A federal judge sentenced a former Edwardsville police chief Wednesday to 18 months at a federal prison camp for stealing towing fees from a city fund.
James S. Bedell, who resigned in October, heard U.S. District Judge Michael J. Reagan pronounce the sentence. Bedell pleaded guilty in April to four federal counts of embezzlement and theft from the city while he was Edwardsville's police chief.
The money was stolen from tow fees and used to support Bedell's gambling habit, Assistant U.S. Attorney Norm Smith said.
Smith argued for a 21 month prison sentence for Bedell, saying it was Bedell who brought the idea of a lock box and charging a $300 towing fee to the City Council on April 9 2012.
During his closing statement, Smith said he didn't think the harm was in the $138,000 that was stolen.
"The damage was done to the reputation of police officers and to the city. If citizens don't trust the police, if the citizens don't respect the police, they are reluctant to cooperate," Smith said.
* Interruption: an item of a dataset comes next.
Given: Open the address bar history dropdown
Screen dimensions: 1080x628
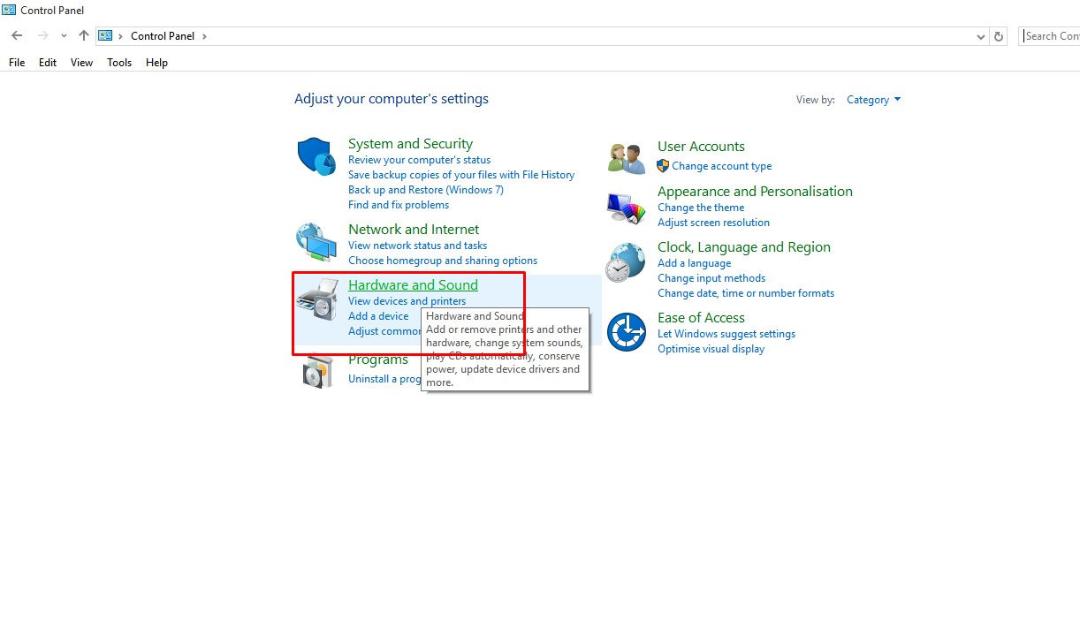Looking at the screenshot, I should point(981,36).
"The defendant was the one who brought the idea to the City Council to start collecting a $300 tow fee. He said it was being done other cities. The City Council approved an ordinance to create the $300 tow fee. Two months later after the money starts coming in, he starts taking money out of the cash box and started embezzling," Smith told Reagan.
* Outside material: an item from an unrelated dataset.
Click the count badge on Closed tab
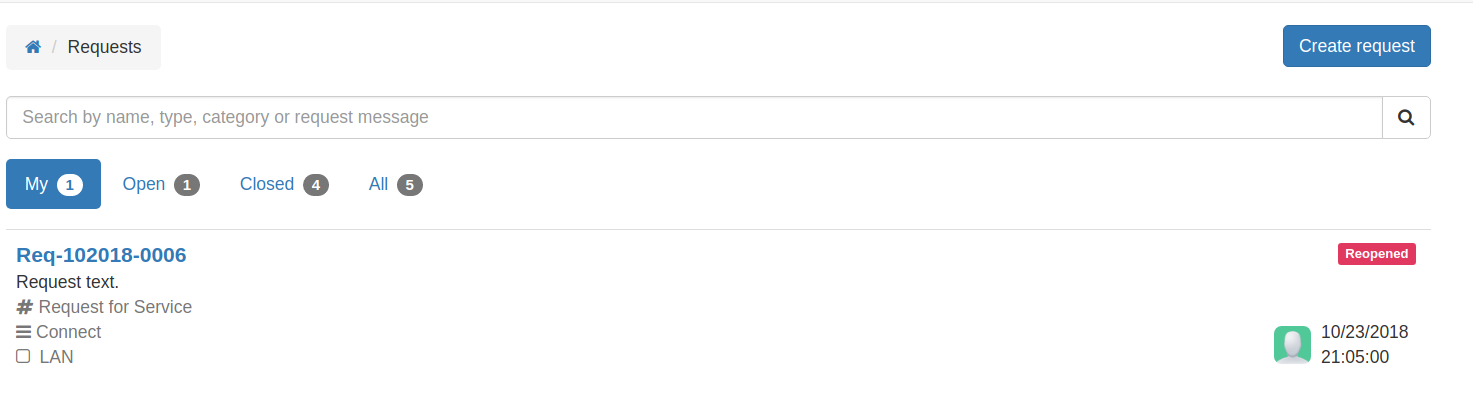The width and height of the screenshot is (1473, 420). pyautogui.click(x=316, y=185)
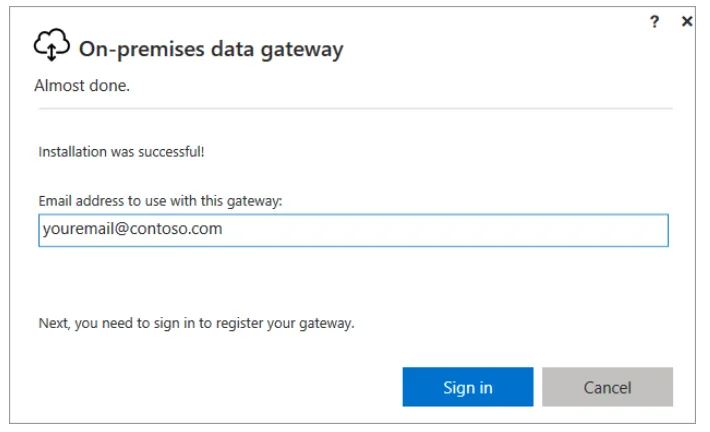Click the '?' beside the close button
Screen dimensions: 710x432
click(x=654, y=21)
"Did he come up with the idea he could steal money? Smith asked. Then he said he could not say whether or not he did. But, he made it abundantly clear that it was just shortly after he came up with the idea and got council to approve it that Bedell started stealing the money.
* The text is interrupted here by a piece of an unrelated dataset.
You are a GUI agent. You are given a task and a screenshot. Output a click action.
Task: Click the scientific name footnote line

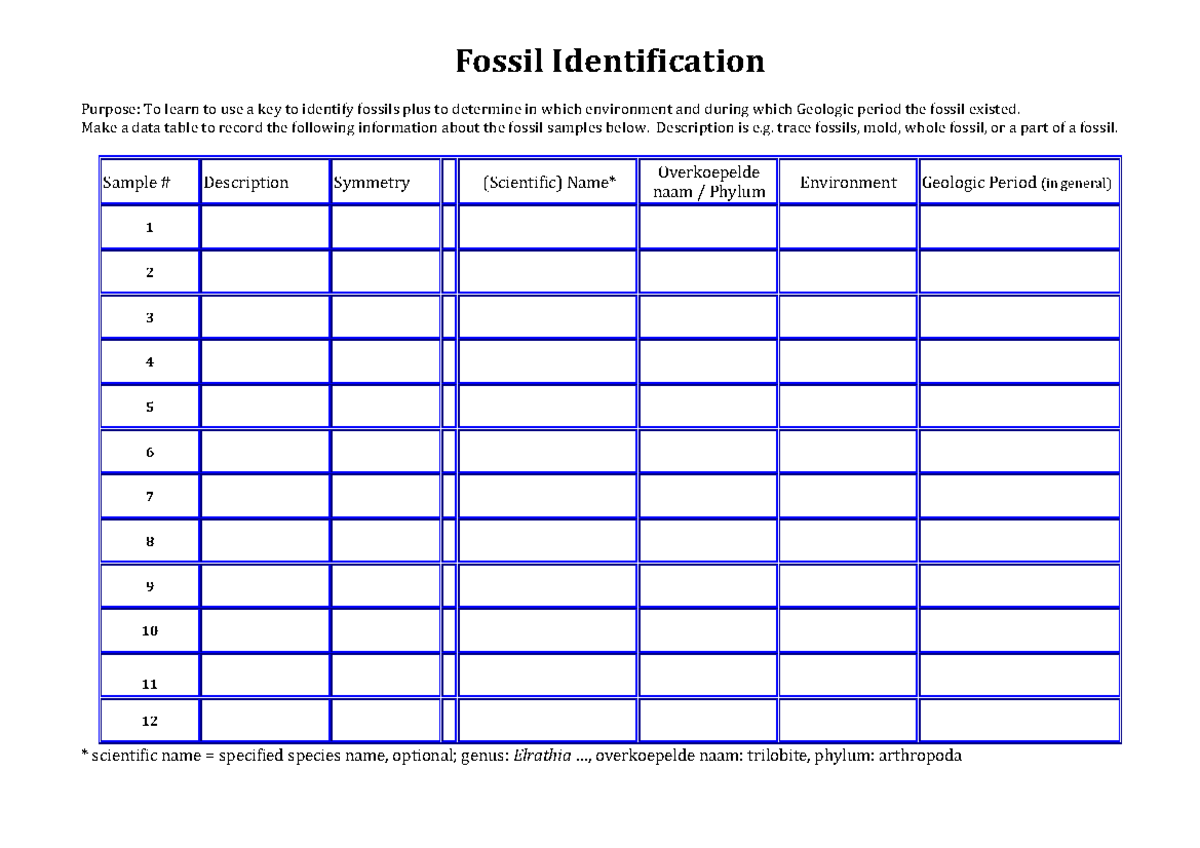click(520, 756)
Bedell's attorney, John P. Rogers of St. Louis, said Bedell's crime was a non-violent offense.
He told Reagan that Bedell was lonely and bored because he was not able to sell his home in Napersville for four years and had to be departed from his wife all that time on the Edwardsville job.
He said Bedell took responsibility for his actions early, had no previous criminal history, had a stellar law enforcement career and educational background along with his long, stable married life. He said the father of two boys had suffered embarrassment already and didn't allow his sons to attend the sentencing "for fear of them seeing him in this moment."
Rogers said Bedell, 57, is undergoing treatment for "stress and gambling addiction." He argued that Bedell did not need a stiff sentence because he was not likely to be in court again for anything like what he was there for Thursday morning.
What put federal agents onto Bedell's scheme was a payment made with a Quick Trip money order that ended up in Bedell's personal bank account, Smith said.
On Oct. 5, 2012, the FBI served a search warrant at Bedell's house. During his conversation with the FBI, Bedell explained the procedure for money getting into the lock box.
"He said anybody could get into the lock box using a butter knife. And, he said he didn't know how the money got into his account," Smith said.
After Bedell realized the federal investigation was focused squarely on him, he came clean Rogers said.
Reagan told Bedell he had read all of his letters of support, acknowledged his stellar career and education. He said he didn't have the luxury, though, of choosing good or bad and sentencing on that alone. He said he had to sentence the whole person - the good and the bad - the two faces of James Bedell.
He said Bedell's crime was serious, protracted and calculated.
"It was like a house of cards," Reagan said. He told Bedell he didn't know how he thought he wouldn't get caught. He, too, pointed out that Bedell came up with the tow fee idea and then stole from it. Reagan said it was sophisticated.
Reagan said he found a dozen bad cop cases that had been in federal court in recent years from the metro-east. He told Bedell, "Police are a safety net. ... Bad cops lend more to chaos than safety."
Reagan said sentencing Bedell to probation would not promote respect for the law. He pointed out the hardship individuals who had to pay the tow money had to deal with. "And then a cop took the money. It's just bad ... bad," Reagan said.
Reagan said he has no doubts that Bedell won't end up back in court, but unless he kicks his gambling addiction, he will go back to gambling.
Bedell apologized to the court, his family, fellow police officers ,friends, and the city of Edwardsville for his criminal actions He said his apology was especially made to his wife of 36 years and best friend for 41 years.
"I can't fix this. I am indebted to you for the rest of my life. I hope you can forgive me someday. I will never forgive myself," he said.
He added, "I am praying for leniency and mercy in your sentencing. I made a terrible decision. And, it has cost me dearly."